Material provided
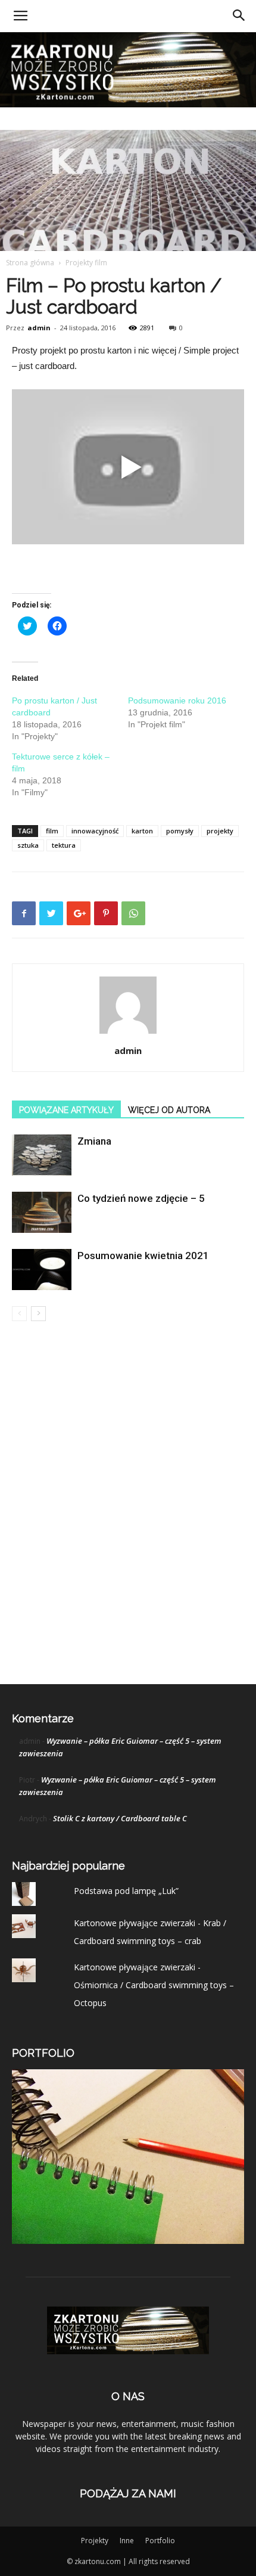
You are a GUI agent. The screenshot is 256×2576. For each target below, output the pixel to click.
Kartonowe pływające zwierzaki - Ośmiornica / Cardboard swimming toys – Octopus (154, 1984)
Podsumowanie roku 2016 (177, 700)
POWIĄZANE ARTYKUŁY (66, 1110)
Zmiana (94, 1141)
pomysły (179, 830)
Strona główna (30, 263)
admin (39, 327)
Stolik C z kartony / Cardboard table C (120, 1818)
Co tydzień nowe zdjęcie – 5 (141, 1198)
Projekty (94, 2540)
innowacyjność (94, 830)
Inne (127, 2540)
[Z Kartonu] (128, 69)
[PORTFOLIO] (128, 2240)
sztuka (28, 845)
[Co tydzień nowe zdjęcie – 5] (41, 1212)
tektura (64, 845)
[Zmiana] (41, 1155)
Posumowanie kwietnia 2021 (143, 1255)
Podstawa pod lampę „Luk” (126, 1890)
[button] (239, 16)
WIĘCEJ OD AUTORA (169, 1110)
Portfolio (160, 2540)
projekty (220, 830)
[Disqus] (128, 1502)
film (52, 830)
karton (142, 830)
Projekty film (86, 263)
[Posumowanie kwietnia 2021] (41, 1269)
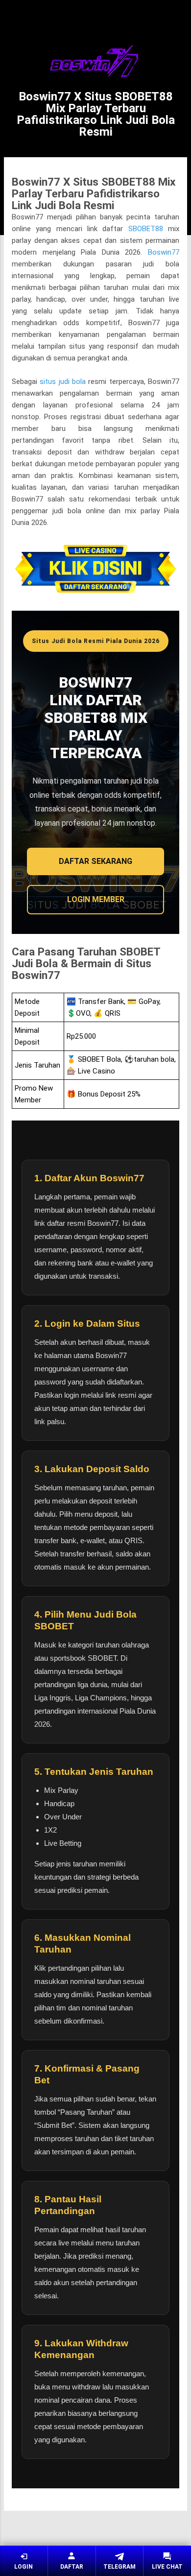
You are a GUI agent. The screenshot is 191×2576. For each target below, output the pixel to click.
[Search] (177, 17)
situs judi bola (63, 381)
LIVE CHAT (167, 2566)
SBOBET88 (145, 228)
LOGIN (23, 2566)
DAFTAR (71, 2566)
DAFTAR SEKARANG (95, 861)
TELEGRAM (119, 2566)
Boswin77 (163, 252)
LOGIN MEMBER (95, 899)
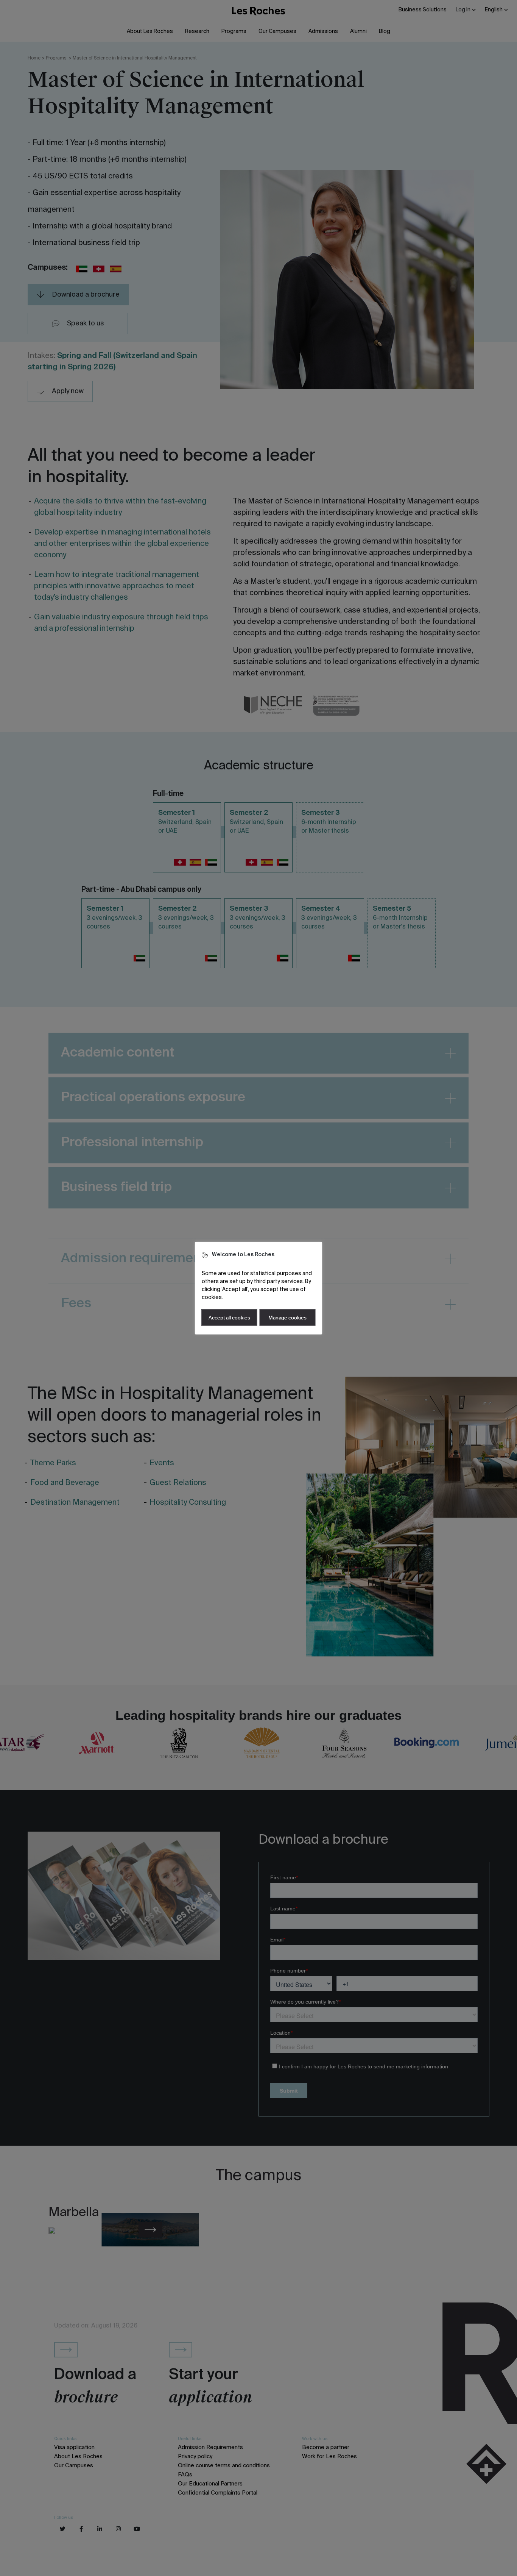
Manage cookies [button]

Exercise description
Please copy the entries in full. Leave each image out.

Final answer
You are a GUI agent. The screenshot is 256×2576. For each target below, output the pixel to click.
Kartonowe pływające zwierzaki - Ośmiornica / Cardboard swimming toys – Octopus (154, 1984)
Podsumowanie roku 2016 (177, 700)
POWIĄZANE ARTYKUŁY (66, 1110)
Zmiana (94, 1141)
pomysły (179, 830)
Strona główna (30, 263)
admin (39, 327)
Stolik C z kartony / Cardboard table C (120, 1818)
Co tydzień nowe zdjęcie – 5 (141, 1198)
Projekty (94, 2540)
innowacyjność (94, 830)
Inne (127, 2540)
[Z Kartonu] (128, 69)
[PORTFOLIO] (128, 2240)
sztuka (28, 845)
[Co tydzień nowe zdjęcie – 5] (41, 1212)
tektura (64, 845)
[Zmiana] (41, 1155)
Posumowanie kwietnia 2021 (143, 1255)
Podstawa pod lampę „Luk” (126, 1890)
[button] (239, 16)
WIĘCEJ OD AUTORA (169, 1110)
Portfolio (160, 2540)
projekty (220, 830)
[Disqus] (128, 1502)
film (52, 830)
karton (142, 830)
Projekty film (86, 263)
[Posumowanie kwietnia 2021] (41, 1269)
You are a GUI agent. The screenshot is 191×2576. For each target below, output the pixel to click.
[Search] (177, 17)
situs judi bola (63, 381)
LIVE CHAT (167, 2566)
SBOBET88 (145, 228)
LOGIN (23, 2566)
DAFTAR (71, 2566)
DAFTAR SEKARANG (95, 861)
TELEGRAM (119, 2566)
Boswin77 (163, 252)
LOGIN MEMBER (95, 899)
Manage cookies [button]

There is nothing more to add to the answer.